▸ Provided data:
**********
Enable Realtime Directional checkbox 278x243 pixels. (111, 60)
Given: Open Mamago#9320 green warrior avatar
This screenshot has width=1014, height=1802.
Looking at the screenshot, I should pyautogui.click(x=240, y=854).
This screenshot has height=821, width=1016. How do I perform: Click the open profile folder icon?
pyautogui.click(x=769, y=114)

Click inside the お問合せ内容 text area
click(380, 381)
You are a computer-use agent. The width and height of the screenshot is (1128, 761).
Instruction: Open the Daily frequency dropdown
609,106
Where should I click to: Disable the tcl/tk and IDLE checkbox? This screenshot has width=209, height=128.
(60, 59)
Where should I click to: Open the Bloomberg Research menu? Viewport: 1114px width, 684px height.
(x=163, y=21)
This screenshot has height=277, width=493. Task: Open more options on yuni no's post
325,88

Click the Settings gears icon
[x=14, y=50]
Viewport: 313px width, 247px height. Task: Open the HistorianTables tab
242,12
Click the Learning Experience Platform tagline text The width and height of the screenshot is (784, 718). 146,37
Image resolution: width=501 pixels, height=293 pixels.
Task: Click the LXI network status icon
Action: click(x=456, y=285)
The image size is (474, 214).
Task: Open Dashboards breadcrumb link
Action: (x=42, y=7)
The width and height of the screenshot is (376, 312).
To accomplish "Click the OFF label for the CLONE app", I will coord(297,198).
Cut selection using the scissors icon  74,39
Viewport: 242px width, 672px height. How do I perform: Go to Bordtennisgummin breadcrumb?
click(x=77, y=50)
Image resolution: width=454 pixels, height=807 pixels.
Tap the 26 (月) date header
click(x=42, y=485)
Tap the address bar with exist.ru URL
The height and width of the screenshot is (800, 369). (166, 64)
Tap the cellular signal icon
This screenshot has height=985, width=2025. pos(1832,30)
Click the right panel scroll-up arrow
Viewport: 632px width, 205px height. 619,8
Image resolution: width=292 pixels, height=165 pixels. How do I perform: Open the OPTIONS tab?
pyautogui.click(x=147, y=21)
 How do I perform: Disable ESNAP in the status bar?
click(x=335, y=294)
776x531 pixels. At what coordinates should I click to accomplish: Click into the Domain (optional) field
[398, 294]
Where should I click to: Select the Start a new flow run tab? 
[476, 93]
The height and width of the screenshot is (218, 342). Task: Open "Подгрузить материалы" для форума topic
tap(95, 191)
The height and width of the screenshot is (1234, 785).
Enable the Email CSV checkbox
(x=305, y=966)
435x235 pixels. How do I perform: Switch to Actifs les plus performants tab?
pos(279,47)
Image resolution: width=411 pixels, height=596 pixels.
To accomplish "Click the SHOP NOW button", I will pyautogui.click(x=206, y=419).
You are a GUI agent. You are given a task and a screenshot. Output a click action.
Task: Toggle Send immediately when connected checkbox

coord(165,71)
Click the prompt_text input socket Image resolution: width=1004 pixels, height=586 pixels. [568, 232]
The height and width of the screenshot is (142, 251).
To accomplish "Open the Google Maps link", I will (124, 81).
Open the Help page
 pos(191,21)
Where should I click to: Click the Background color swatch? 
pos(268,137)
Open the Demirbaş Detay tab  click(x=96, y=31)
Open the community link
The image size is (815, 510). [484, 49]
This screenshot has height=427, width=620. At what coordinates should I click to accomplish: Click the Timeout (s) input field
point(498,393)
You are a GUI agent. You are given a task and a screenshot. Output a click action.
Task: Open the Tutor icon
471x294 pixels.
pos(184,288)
**********
▸ Prompt: Give back, unchanged, the line containing "Open the community link" and each line that comes after it in the entries above, ending with the last.

▸ Exercise response:
Open the community link
The image size is (815, 510). [484, 49]
This screenshot has height=427, width=620. At what coordinates should I click to accomplish: Click the Timeout (s) input field
point(498,393)
You are a GUI agent. You are given a task and a screenshot. Output a click action.
Task: Open the Tutor icon
471x294 pixels.
pos(184,288)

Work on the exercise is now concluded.